[Source data]
-- Opening Marker --

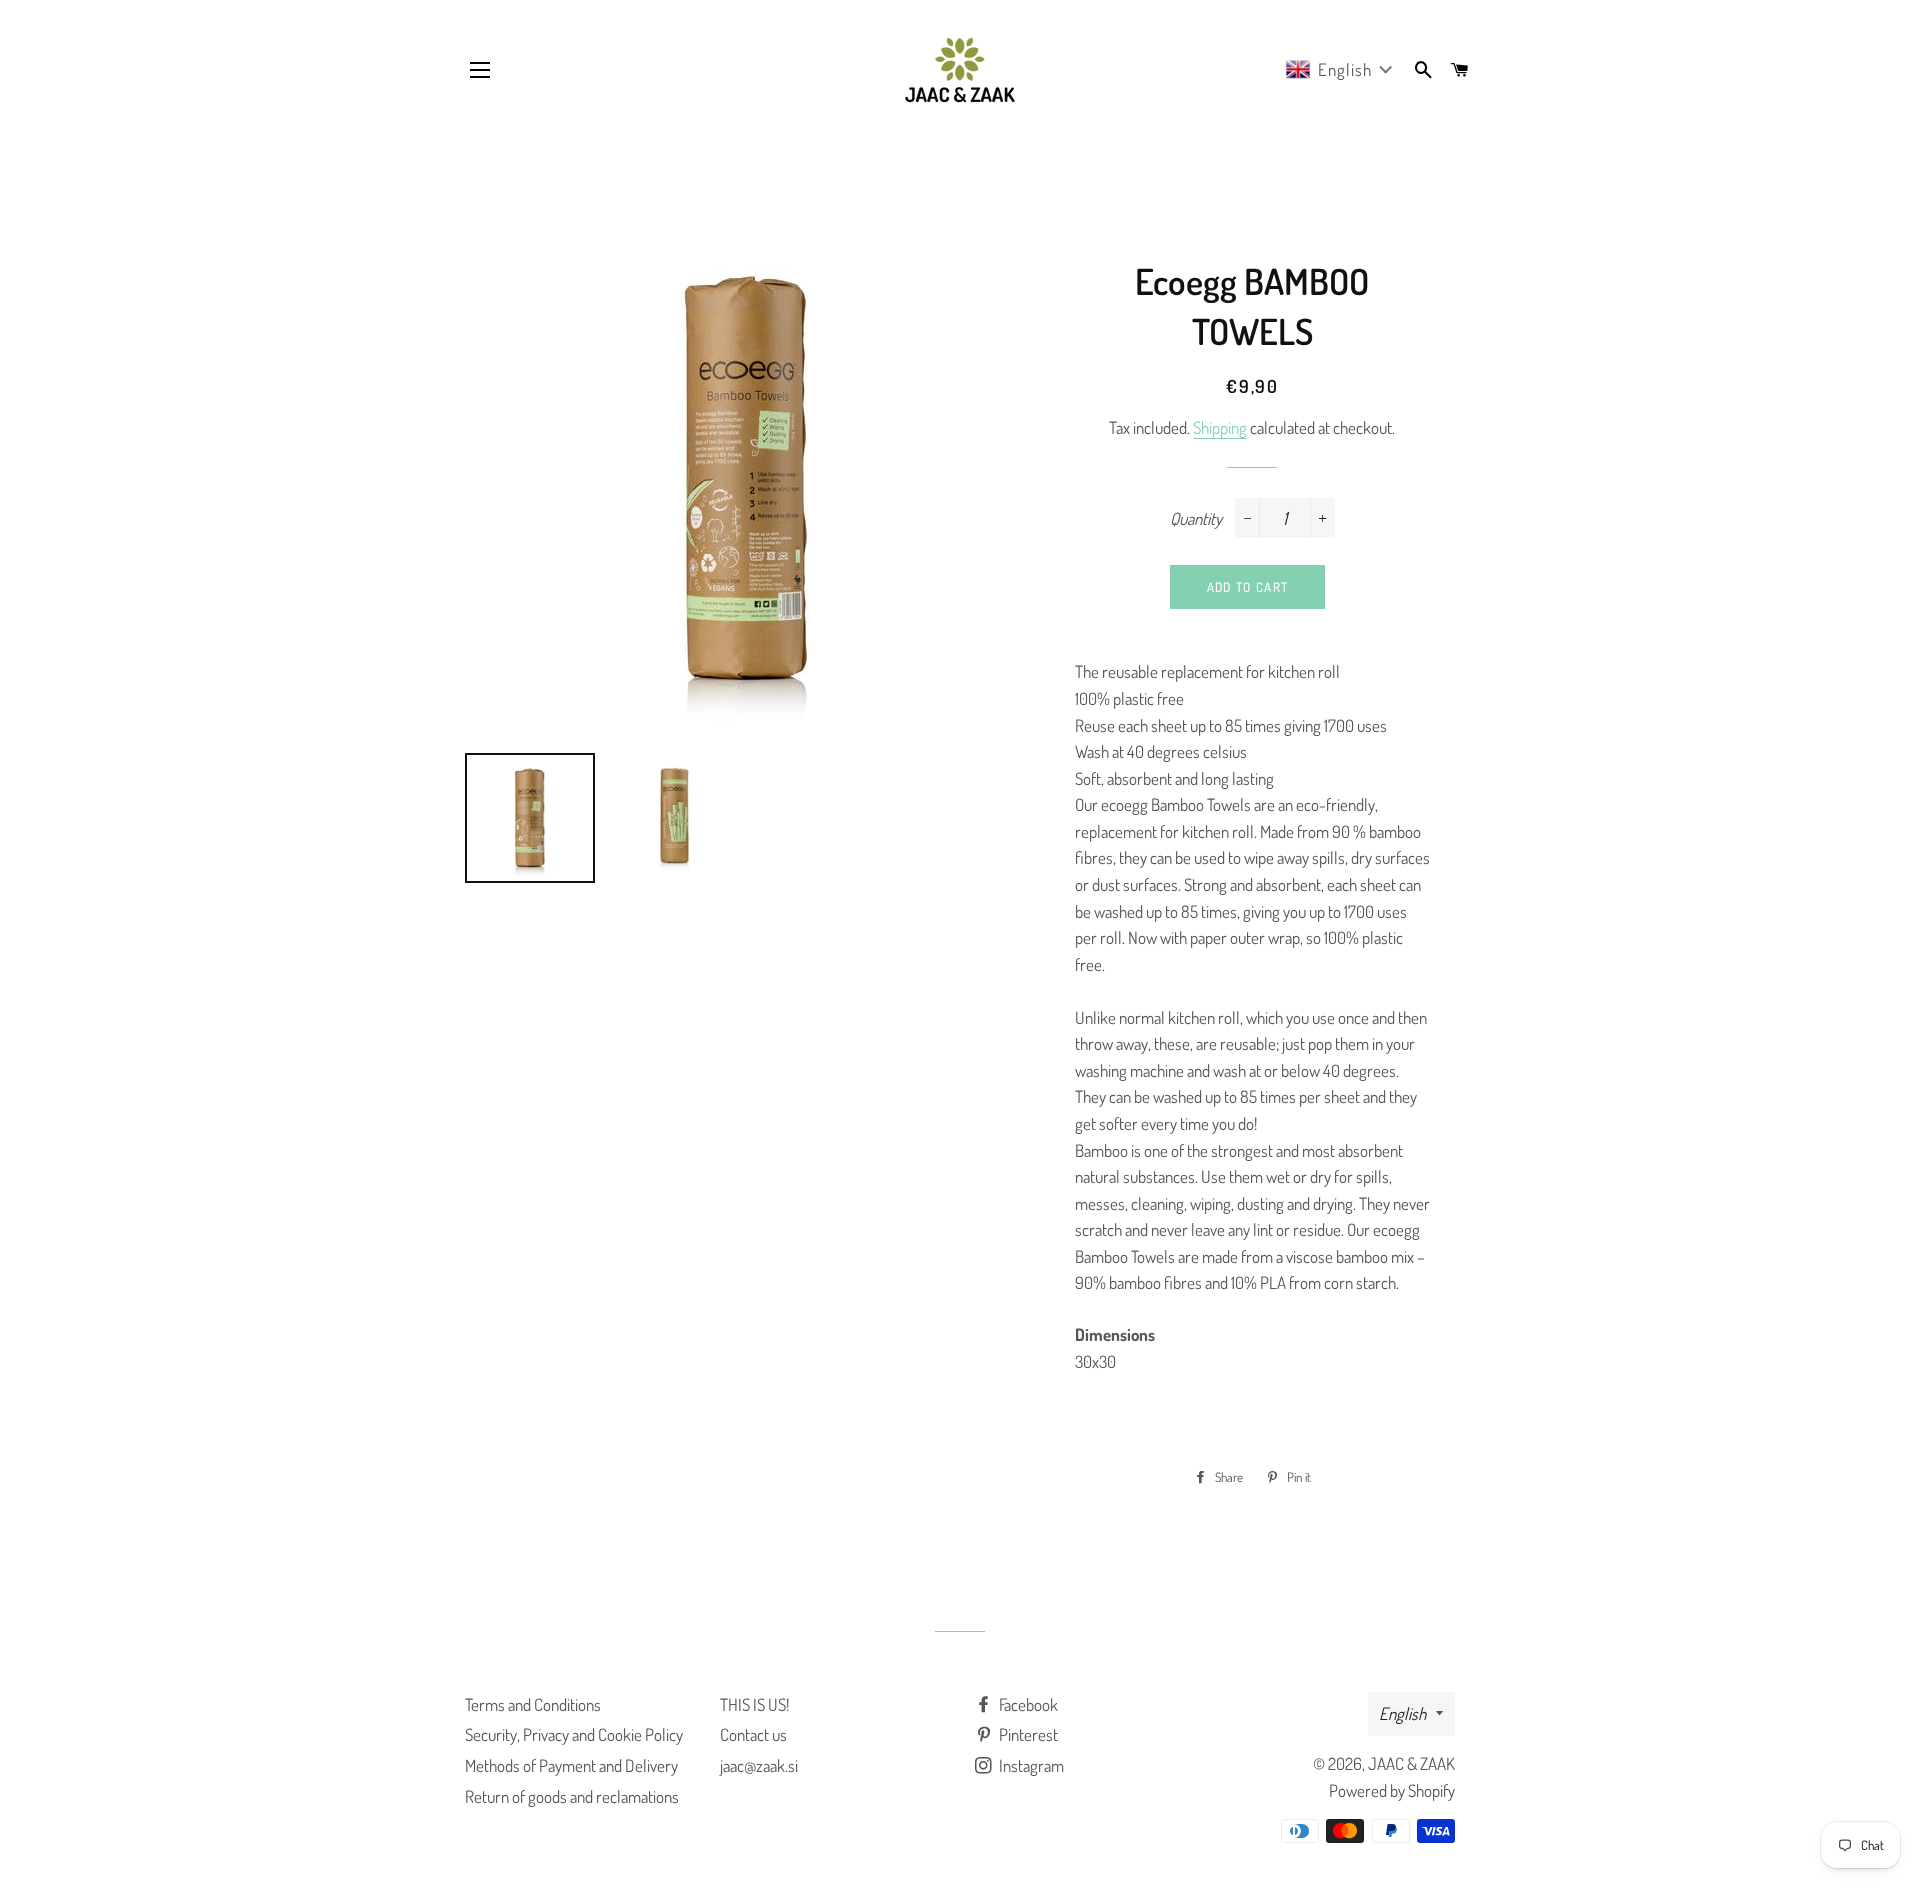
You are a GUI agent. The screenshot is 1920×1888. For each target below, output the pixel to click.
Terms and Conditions (533, 1704)
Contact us (753, 1734)
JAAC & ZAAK (1411, 1763)
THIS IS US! (754, 1704)
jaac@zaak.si (759, 1765)
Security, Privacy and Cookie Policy (574, 1734)
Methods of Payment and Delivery (571, 1765)
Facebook (1027, 1704)
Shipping (1220, 427)
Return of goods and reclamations (572, 1796)
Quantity (1196, 518)
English (1402, 1713)
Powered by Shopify (1392, 1790)
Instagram (1030, 1765)
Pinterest (1027, 1734)
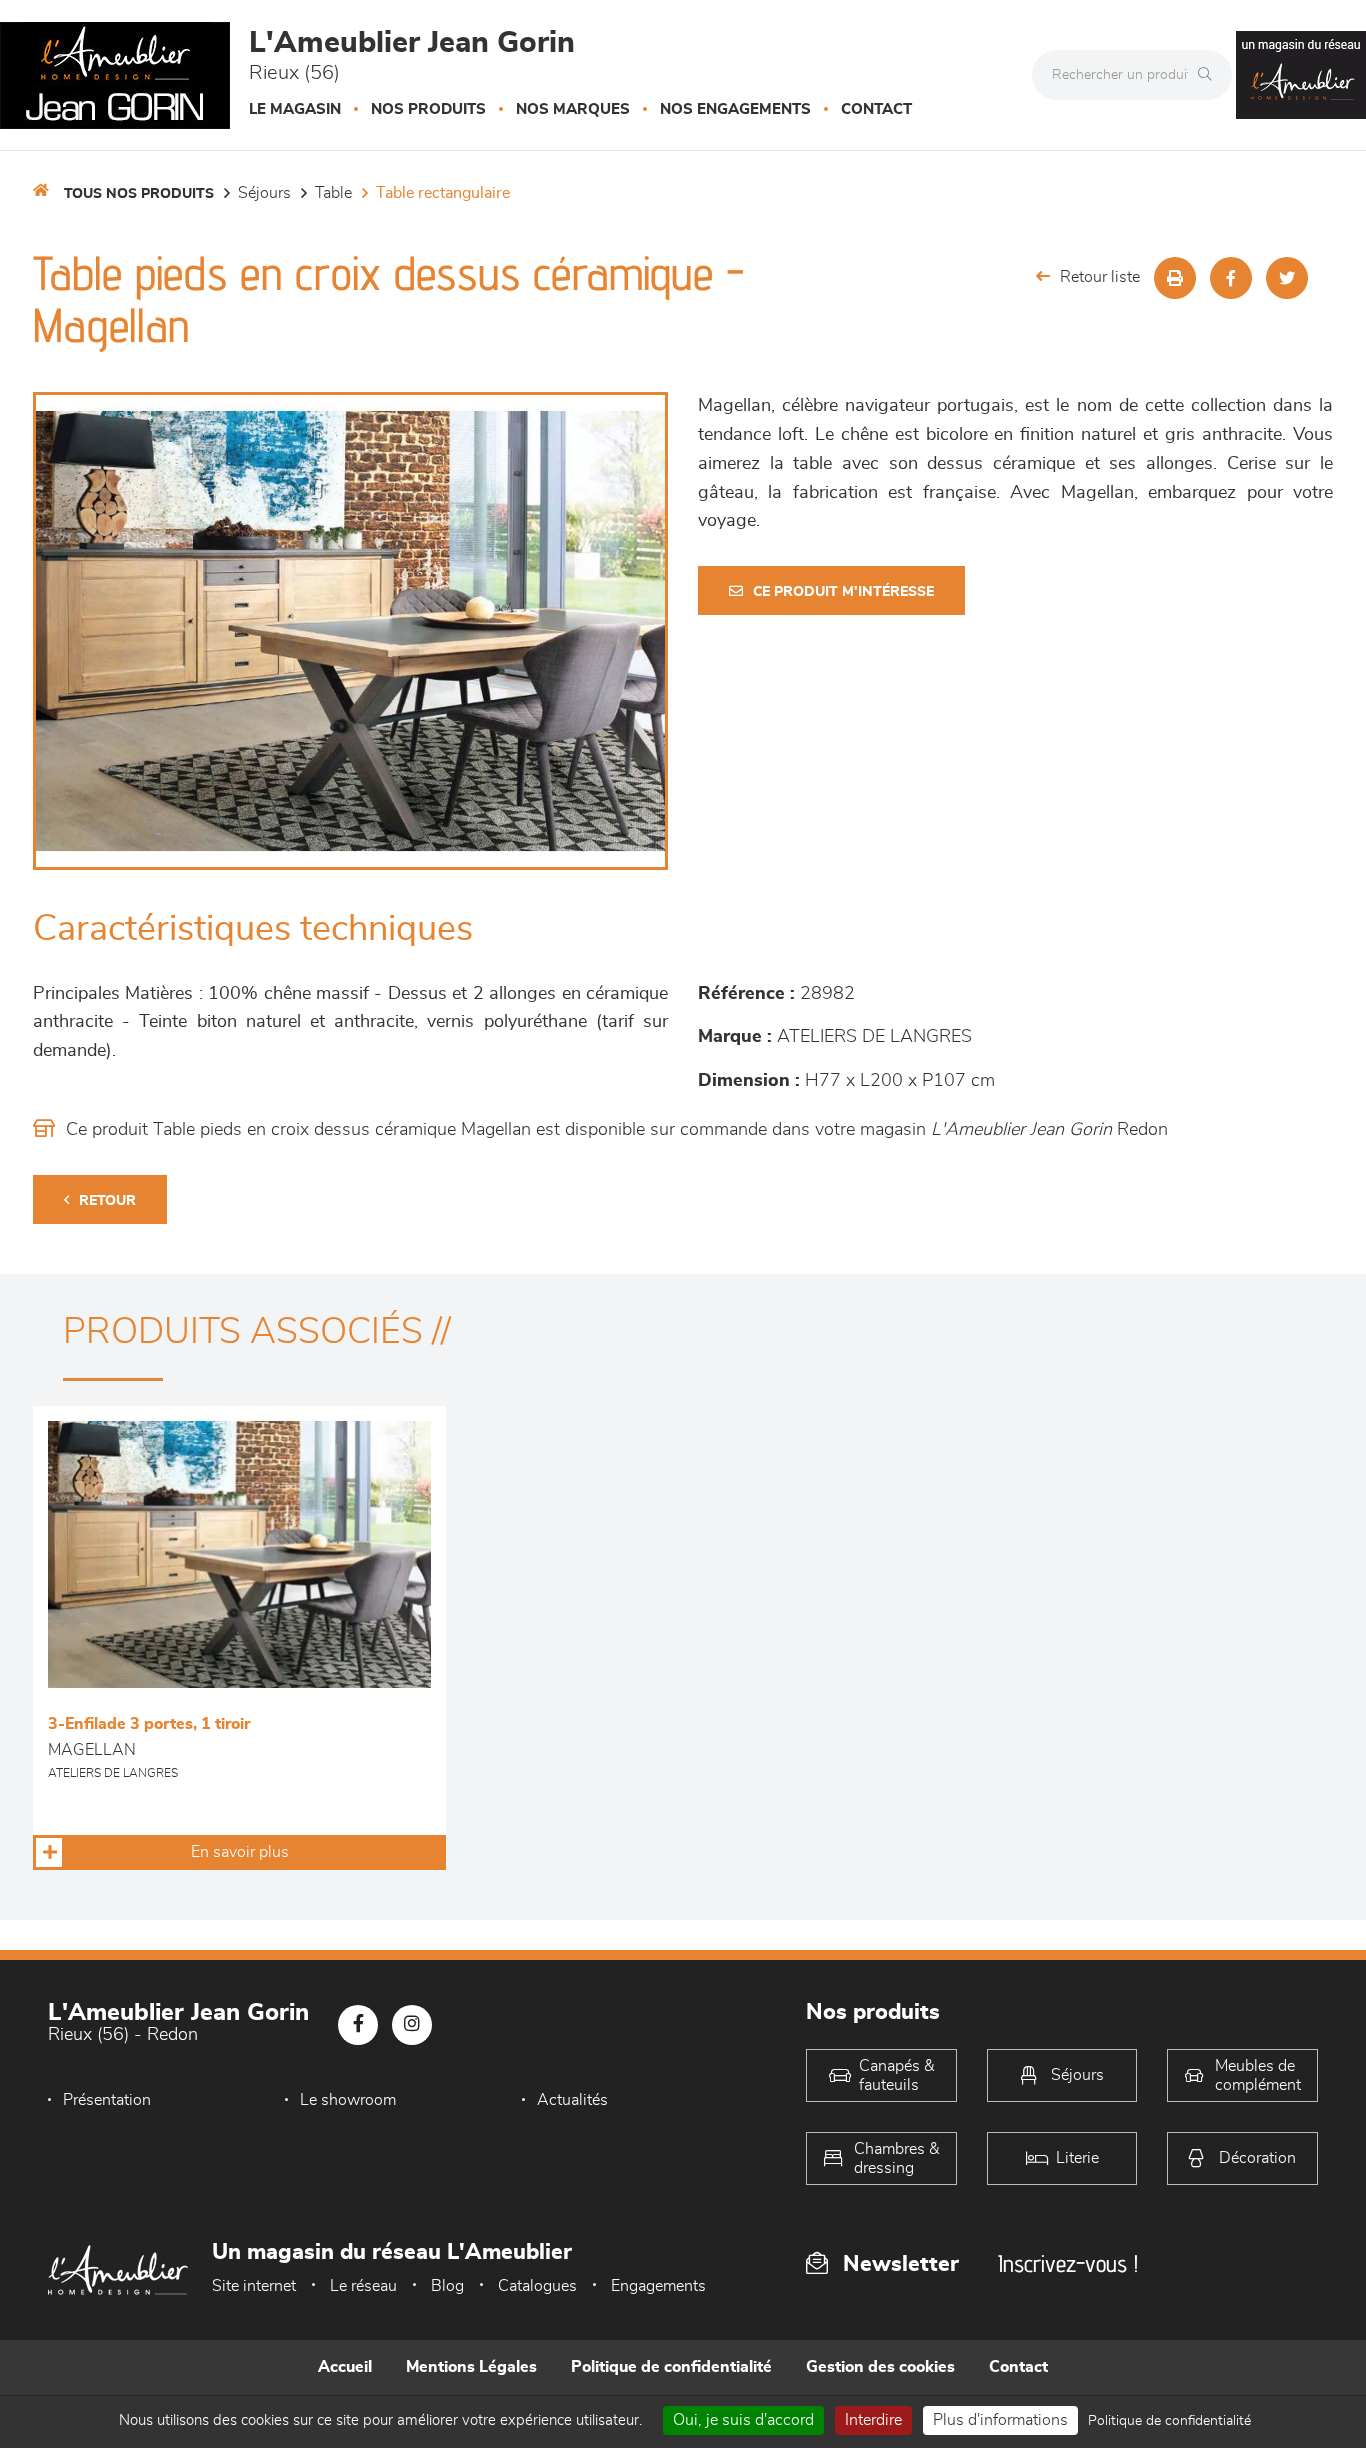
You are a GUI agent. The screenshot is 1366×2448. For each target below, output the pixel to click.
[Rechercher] (1210, 75)
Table (333, 193)
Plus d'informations (1000, 2420)
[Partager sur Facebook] (1231, 278)
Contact (876, 109)
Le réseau (363, 2286)
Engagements (658, 2286)
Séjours (264, 193)
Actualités (572, 2100)
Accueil (345, 2367)
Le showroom (348, 2100)
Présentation (107, 2100)
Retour (107, 1201)
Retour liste (1100, 277)
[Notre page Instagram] (412, 2025)
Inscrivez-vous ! (1068, 2263)
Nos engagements (735, 109)
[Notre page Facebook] (358, 2025)
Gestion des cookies (880, 2367)
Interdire (873, 2420)
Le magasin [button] (295, 109)
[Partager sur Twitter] (1287, 278)
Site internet (254, 2286)
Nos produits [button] (428, 109)
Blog (447, 2286)
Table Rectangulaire (443, 193)
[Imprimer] (1175, 278)
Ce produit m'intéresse (843, 592)
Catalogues (537, 2286)
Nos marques (573, 109)
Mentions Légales (471, 2367)
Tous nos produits (139, 194)
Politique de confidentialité (671, 2367)
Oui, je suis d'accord (743, 2420)
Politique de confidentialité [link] (1169, 2421)
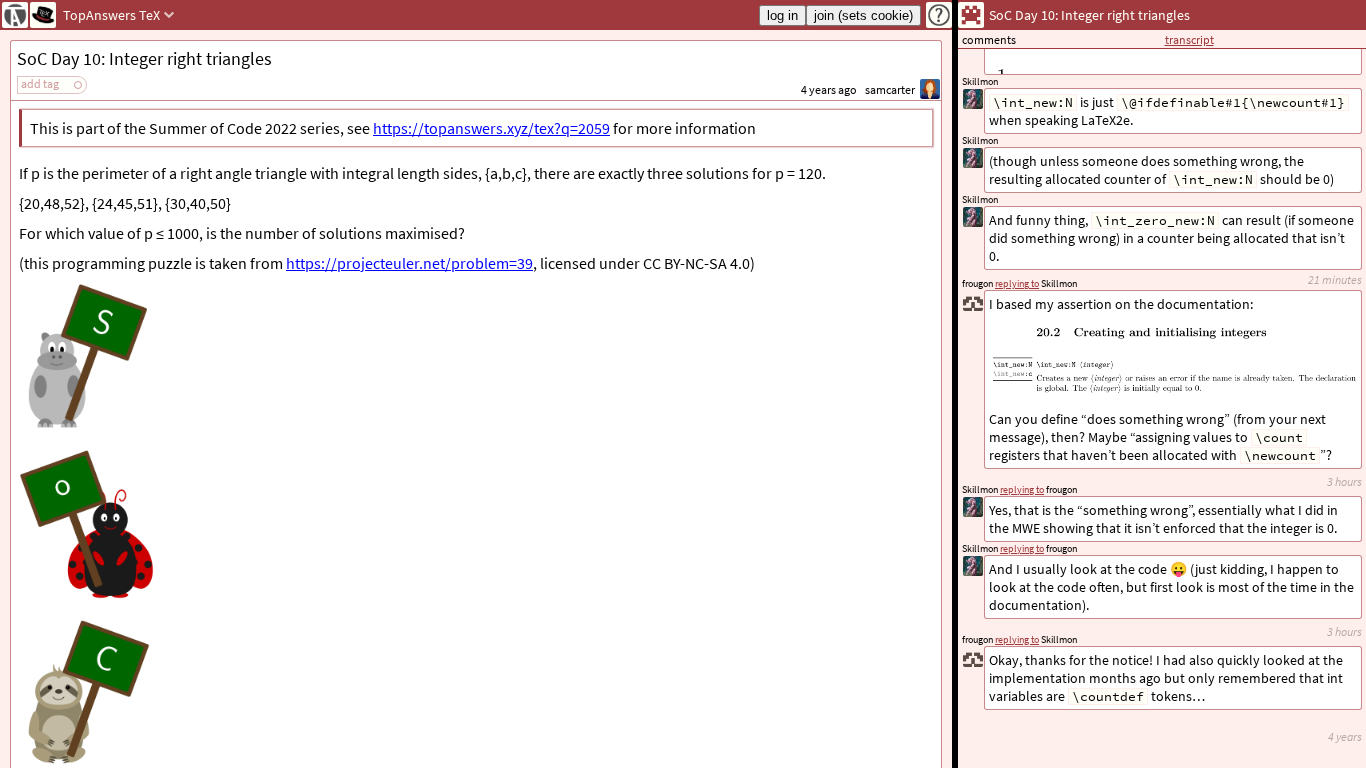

-- Closing Marker --

#### TASK DIRECTIONS
Whenever a line in the records above contains the string "page", copy that line.

#### OUTPUT BELOW
[Notre page Instagram] (412, 2025)
[Notre page Facebook] (358, 2025)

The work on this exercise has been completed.